190 млн человек, проживавших в сталинском СССР накануне смерти вождя, представляли собой чрезвычайно сложное сообщество, мало похожее на изображения «нового» человека на обложках советских журналов [924] . Многие факторы способствовали социальной консолидации и поддержке режима, хотя мотивы этой поддержки могли быть очень разными: от искреннего энтузиазма до примирения с неизбежностью и обычного подчинения непреодолимой силе. Огромные масштабы насилия и террора, о которых неоднократно говорилось в этой книге, позволяют утверждать, что становым хребтом сталинской системы были страх и принуждение, как бы ни маскировали эту несущую основу фасадами энтузиазма. Однако верно и то, что лояльность и политическая искренность не всегда были фальшивыми. Перманентный террор подкреплялся действием «положительных» механизмов социального манипулирования. Кнут неизбежно соседствовал с пряником.
924
Список публикаций документов и исследований о массовых настроениях, механизмах социального манипулирования, о социальной адаптации и формировании специфической сталинской субъективности огромен. Позиции авторов во многом различаются, однако в совокупности имеющиеся исследования отражают различные стороны реальности. См., например: Fitzpatrick S. The Cultural Front. Power and Culture in Revolutionary Russia. Ithaca, 1992; Kotkin S. Magnetic Mountain: Stalinism as a Civilization. Berkeley, 1995; Дэвис С. Мнение народа в сталинской России. Террор, пропаганда и инакомыслие. 1934–1941. М., 2011; Зубкова Е. Ю. Послевоенное советское общество: Политика и повседневность. 1945–1953. М., 1999; Фитцпатрик Ш. Срывайте маски! Идентичность и самозванство в России ХХ века. М., 2011; Лившин А. Я. Настроения и политические эмоции в Советской России. 1917–1932 гг. М., 2010; Hellbeck J. Revolution on My Mind. Writing a Diary under Stalin. Cambridge МА, 2006.

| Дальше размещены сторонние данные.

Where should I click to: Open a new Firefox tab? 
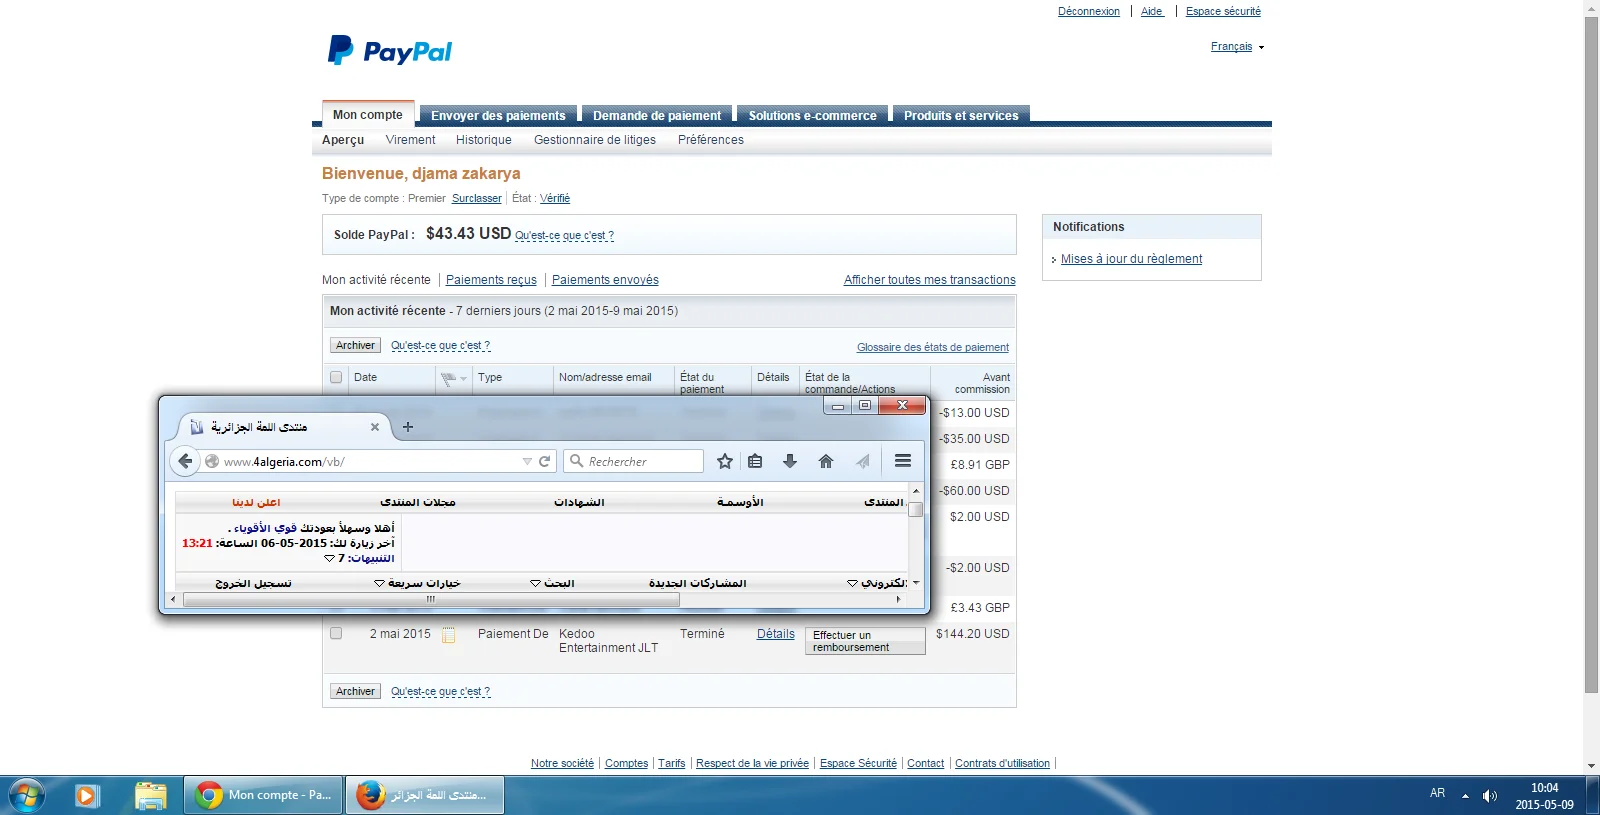[x=407, y=427]
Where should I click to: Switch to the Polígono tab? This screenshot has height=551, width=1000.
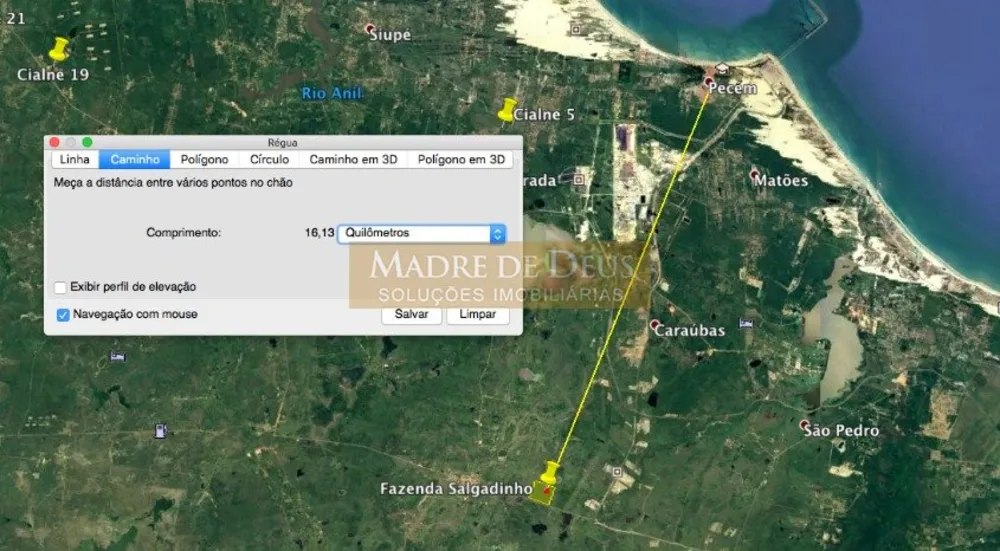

Режим целенаправленно формировал слой своих привилегированных сторонников. Многочисленные выдвиженцы и руководящие работники разных уровней получали высокий социальный статус и значительные материальные блага. Пережив массовые чистки второй половины 1930-х годов, советский номенклатурный корпус стабилизировался. Репрессии против чиновников в послевоенный период были скорее исключением, чем правилом. Более того, как показывают документы, накануне смерти Сталина руководящие работники обладали фактической судебной неприкосновенностью. Обязательное согласование любых санкций против членов партии с руководством партийных комитетов вело к фактическому раздвоению правовой системы, о которой генеральный прокурор СССР в докладной записке в ЦК ВКП(б) незадолго до смерти Сталина писал так: «На самом деле существует два уголовных кодекса, один для коммунистов и другой для остальных. Есть много примеров, когда за одно и то же преступление члены партии остаются на свободе, а беспартийные попадают в тюрьму» [925] . Фактическое разделение юстиции по сословному принципу стало следствием корпоративной номенклатурной морали, которая допускала терпимое отношение к злоупотреблениям в своей среде и право сильного.
925
ГАРФ. Ф. Р-8131. Оп. 37. Д. 4668. Л. 126. См. подробнее: Gorlizki Y. Political reform and local party interventions under Khrushchev // ed. by P. H. Solomon. Reforming Justice in Russia, 1864–1996. New York, London, 1997. P. 259–260.